Tropical Storm Isaias may briefly become a hurricane on Monday before making landfall late Monday along the South Carolina or North Carolina coast. It will be a tropical storm transitioning to a post-tropical cyclone when it passes by New England Tuesday night.
The storm will not to cause tremendous destruction in Southern New England. If it hangs together as it moves through the Mid-Atlantic it could bring a few inches of rain to western Connecticut, and isolated wind gusts over 50 mph to the coast of Southern New England. If it’s completely falling apart, then peak wind gusts will likely be in the 30-40 mph range causing little, if any, damage. A notable storm surge is unlikely. The center of the storm will likely be far enough west and passing by near low tide to limit the coastal flooding potential. Here are the impacts in a nutshell:
As mentioned above, the coastal impacts should be limited from this storm. It is not a huge storm, and it will be moving quickly when it races by. The passage of the storm’s center is not expected to coincide with high tide. It looks like a splashover to minor coastal flooding event for south facing shorelines.

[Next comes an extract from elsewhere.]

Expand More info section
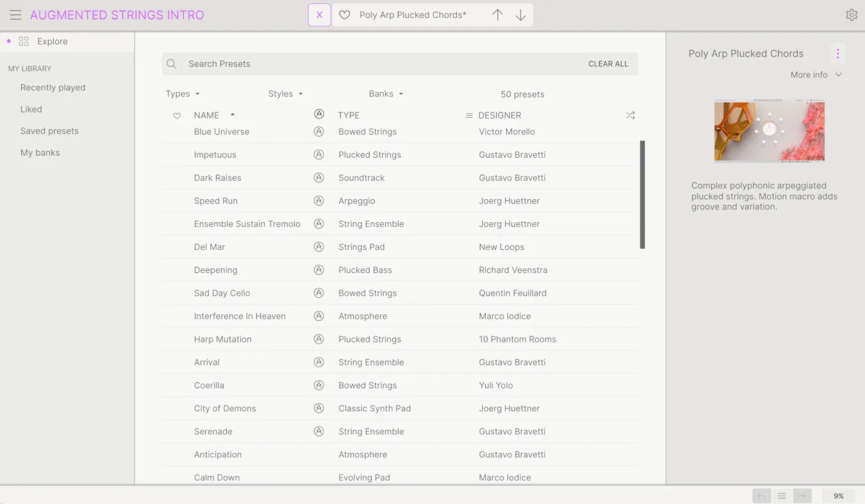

Showers are possible ahead of the system on Tuesday, but I do not expect steady rain until Tuesday night – and that’s mainly along and west of the storm’s track. It will be showery throughout to the east of the storm track, which includes most of RI and all of SE MA. The heaviest rain in western CT is likely Tuesday night.
The strongest winds are likely from late Tuesday evening until before dawn on Wednesday.
The storm will be moving quickly, so you can expect dry skies by dawn on Wednesday. It will be partly sunny day with pop-up showers possible.